Top of RECORDS TO USE

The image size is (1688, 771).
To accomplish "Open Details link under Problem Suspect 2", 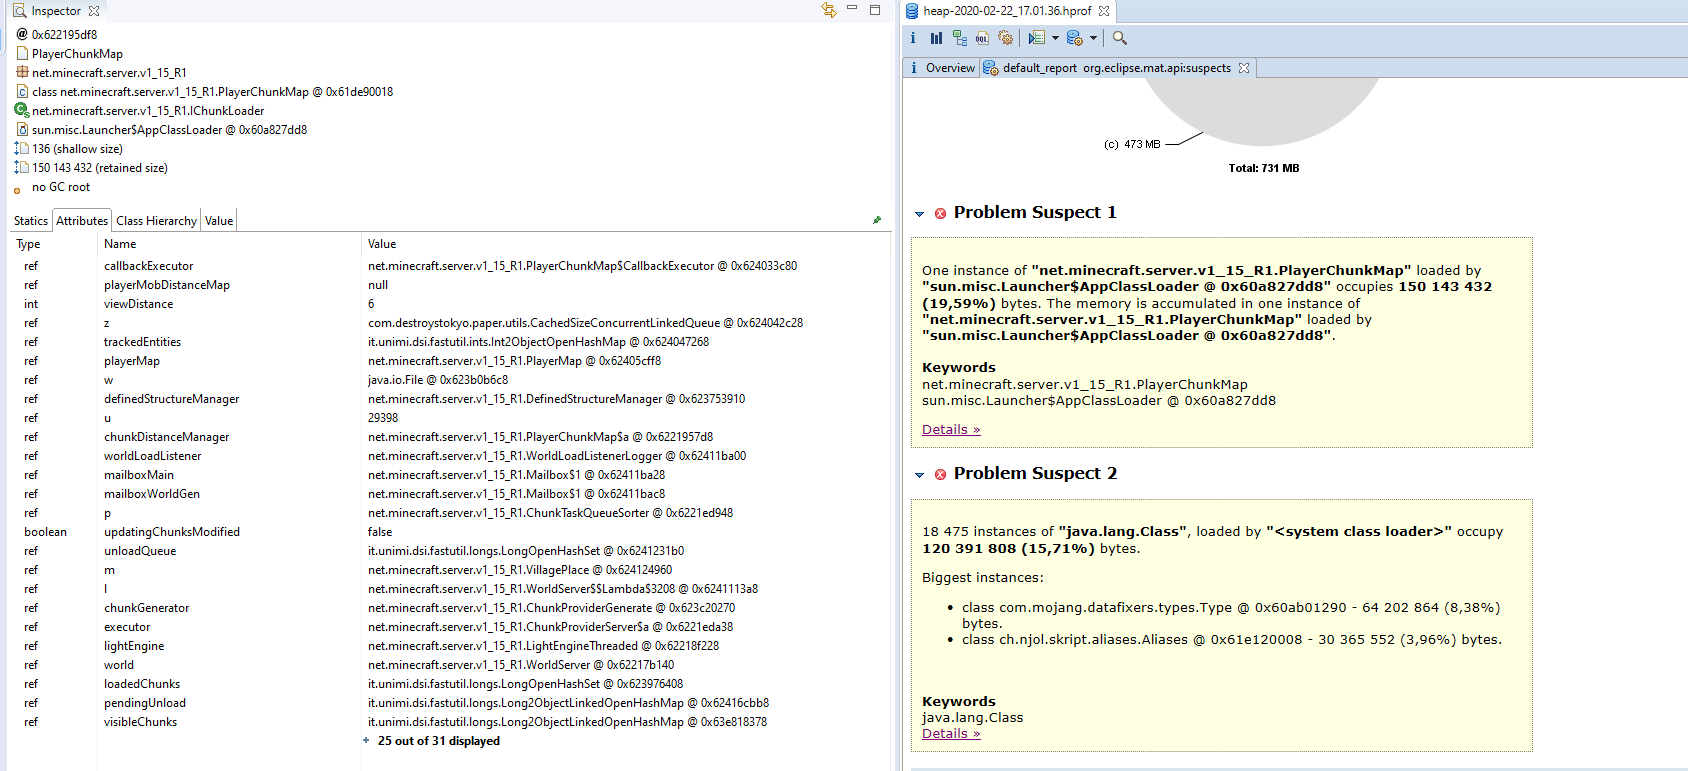I will pyautogui.click(x=950, y=734).
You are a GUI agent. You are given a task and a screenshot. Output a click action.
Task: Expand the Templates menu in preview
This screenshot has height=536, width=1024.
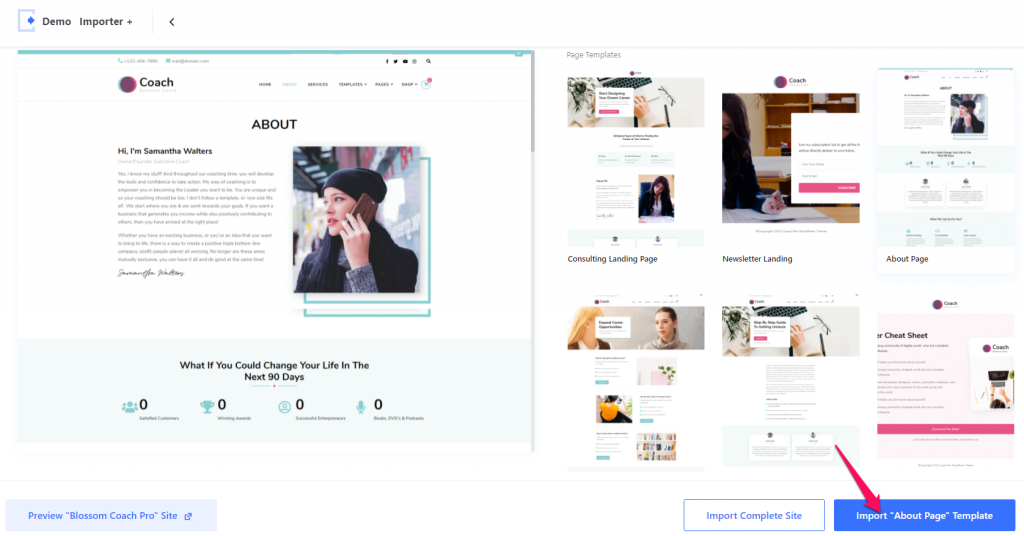(353, 84)
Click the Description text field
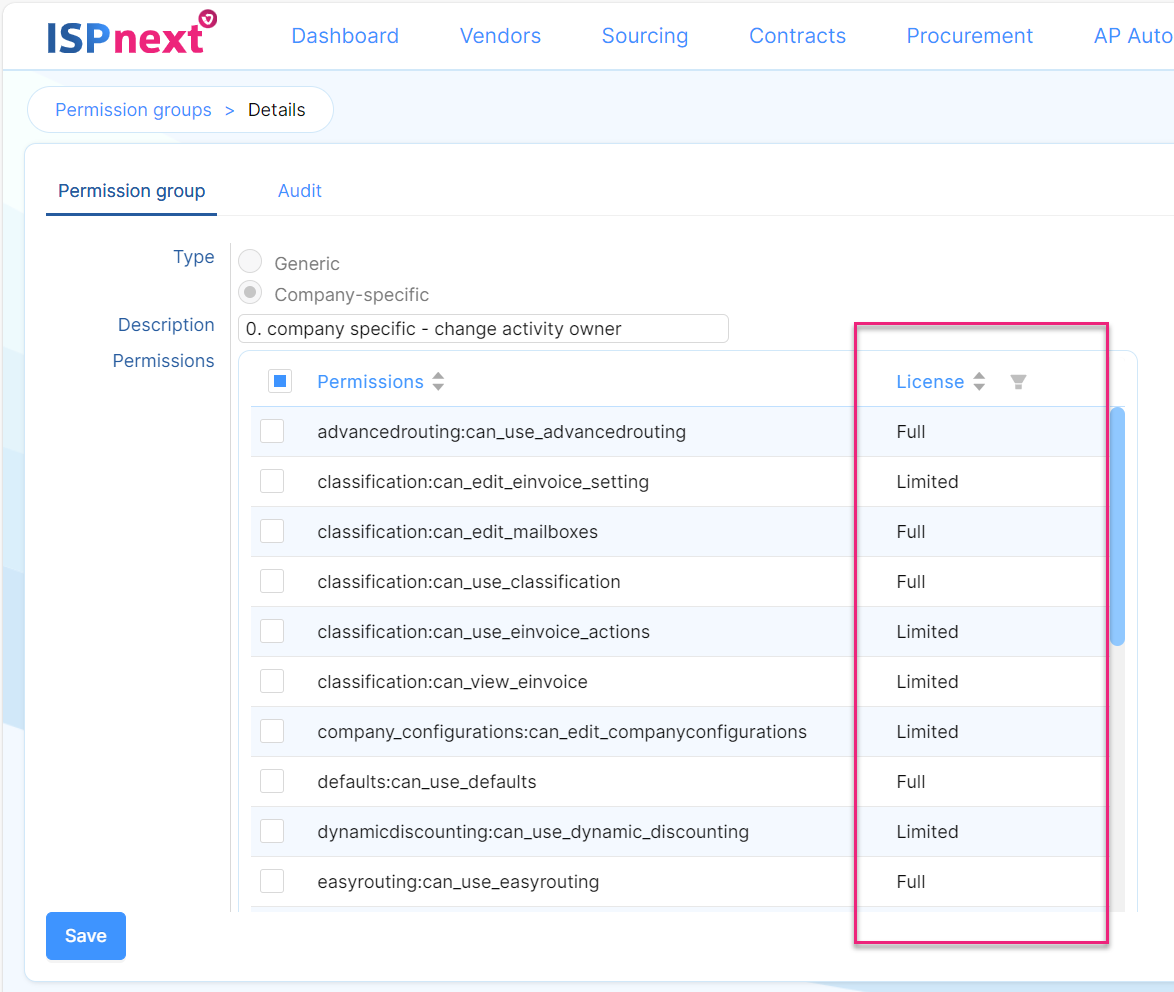1174x992 pixels. [483, 329]
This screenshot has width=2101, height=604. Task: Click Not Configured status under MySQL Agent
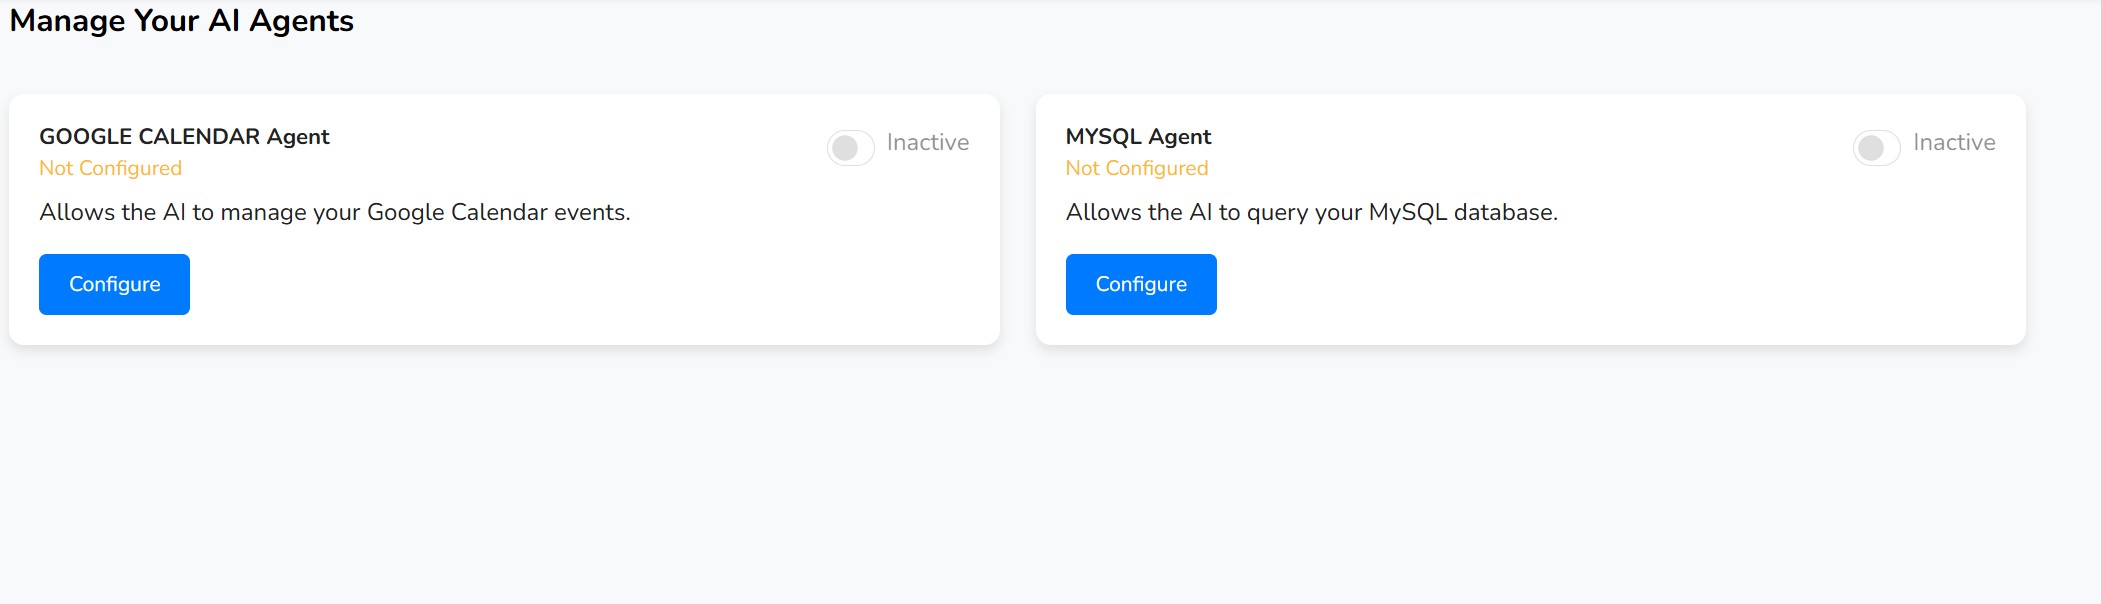click(x=1136, y=169)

Bottom of RECORDS TO USE

# REQUIRED ACTION:
Output exactly the lines from the line with "This screenshot has height=536, width=1024." to the last line of the records, including both, and leave every picture out.

# ANSWER SPACE:
This screenshot has height=536, width=1024.
(353, 84)
Click the Description text field
1174x992 pixels. [483, 329]
This screenshot has width=2101, height=604. Task: Click Not Configured status under MySQL Agent
click(x=1136, y=169)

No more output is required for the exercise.